Ano de 1968, eu e da, Cida, já havíamos nos mudado da casa de minha mãe e estávamos morando na Rua Maria Jose 27.
A época era de vacas magras. Eu sem emprego e ela trabalhando pelos dois numa empresa de persianas na Rua Augusta.
A grana era apertada, além do salário dela o que pingava era alguns expedientes que eu fazia, um ou outro cachê teatral e nada mais.
Um dia, sem nada para fazer e ocupar o tempo, resolvi colocar meus atributos de mestre cuca para funcionar e consultando os bolsos percebi que tinha o suficiente para comprar uma barrigada de porco e preparar um pratarraço de torresmos (minha perdição até hoje).
Decisão tomada, fui em busca da matéria-prima, comprei, levei para a casa e comecei a preparar o quitute. Primeiro depilei a peça livrando-a de todos os pelos existentes, depois cortei a barrigada (estava linda e carnuda) em pequenos cubos e coloquei todos os pedacinhos em uma panela grande.
Consultei o relógio, eram quase 17h, tempo suficiente para que o acepipe estivesse pronto para a hora do jantar. Acendi o fogo e coloquei a panela devidamente tampada sobre ele.
Liguei a TV e comecei a assistir um programa qualquer. Lembro-me que a programação não estava conseguindo me entreter, fui até a cozinha, consultei a panela e vi que a banha começava a derreter.

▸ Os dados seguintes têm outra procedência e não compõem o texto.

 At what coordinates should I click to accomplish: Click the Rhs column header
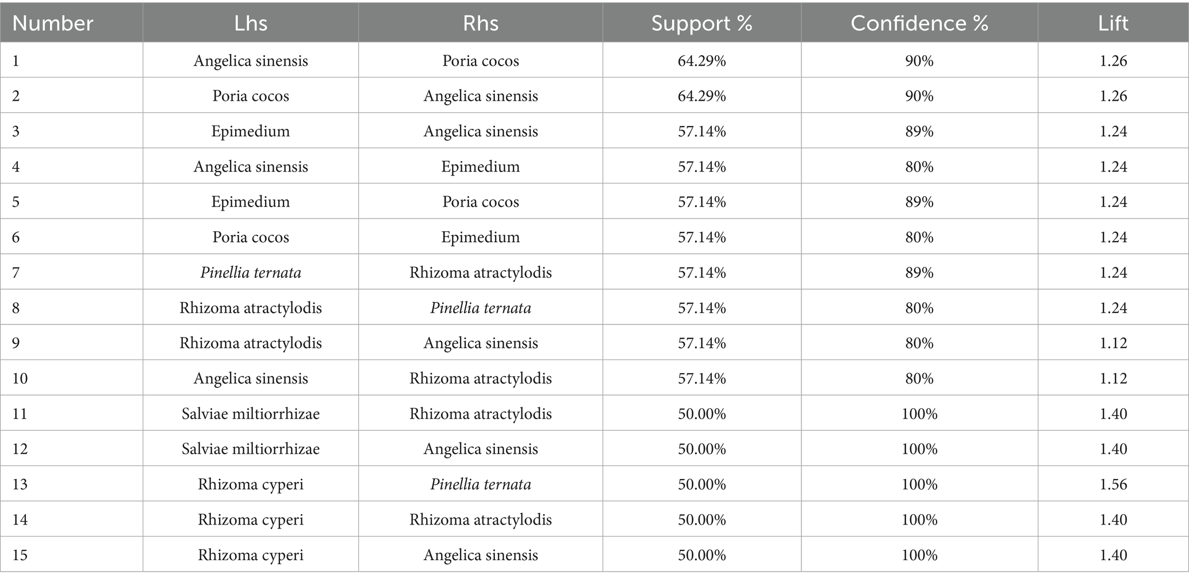[x=481, y=24]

Decidi, então, ir ao encontro da minha amada que já deveria ter saído da empresa e, pelo adiantado da hora, deveria estar na altura da Major Diogo, a caminho de casa.

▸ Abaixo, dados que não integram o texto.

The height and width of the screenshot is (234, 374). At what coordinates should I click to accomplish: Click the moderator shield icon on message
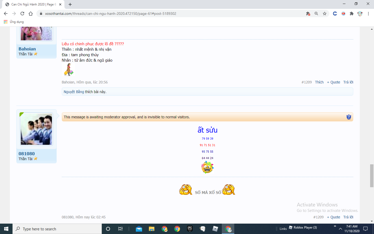click(x=349, y=117)
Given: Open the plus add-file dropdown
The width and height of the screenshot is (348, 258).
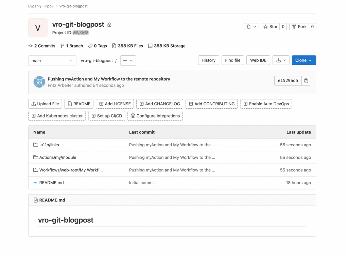Looking at the screenshot, I should [128, 60].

Consultei novamente a panela e saí.
De fato, encontrei dona Cida na Rua Major Diogo quase esquina com a Rua Dr. Ricardo Batista, e fomos caminhando para casa. No caminho, resolvi parar no Bar Urupês e comprar duas cervejinhas que seriam o acompanhamento líquido dos torresmos. Parei, ainda, na Padaria 14 de Julho, e comprei um pão de peito (pão italiano de forma redonda que os oriundi fatiavam de encosto ao peito) e, por fim, chegamos em casa.

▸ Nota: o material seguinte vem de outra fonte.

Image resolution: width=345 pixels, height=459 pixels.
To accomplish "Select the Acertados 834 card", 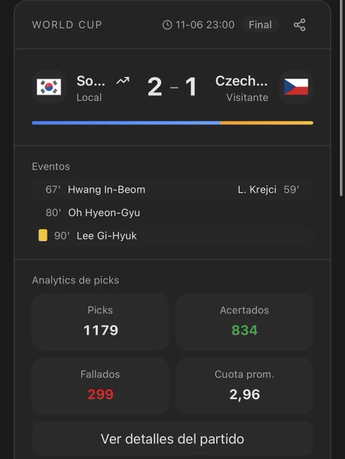I will (244, 322).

Nossa casa era um apartamento tipo sobrado. Subimos a escada e antes de concluir a subida, já sentimos um cheiro estranho no ar. Abrimos a porta da entrada e... Credo! Uma fumaceira nos envolveu totalmente.
Incêndio? Perigo? Nada me esclarecia.
Decidido, heroicamente entrei e atravessei o longo corredor que levava à sala e depois à cozinha, a fumaça era cada vez mais densa e o cheiro (fedor, para falar a verdade) era quase insuportável.
Só ao adentrar a cozinha pude verificar que o fumacê tinha início na panela do torresmo. Apaguei o fogo, destampei a panela e... Que decepção, um monte de pedaços de carvão ressequidos e esfumaçados, grudados no fundo da panela.
Concluí que o nosso jantar tinha ido para as cucuias. Tudo por causa de um ato de carinho e cavalheirismo da minha parte.
O pior foi que o mau cheiro impregnou-se nas paredes e opor um grande número de dias nos fez lembrar, enojados, da ocorrência.
Ah! Naquele dia o jantar foi pão italiano, uma salada de sardinhas de uma lata encontrada perdida no armário e cebolas que ainda existiam na geladeira. Tudo isso acompanhado de 2 cervejinhas geladérrimas.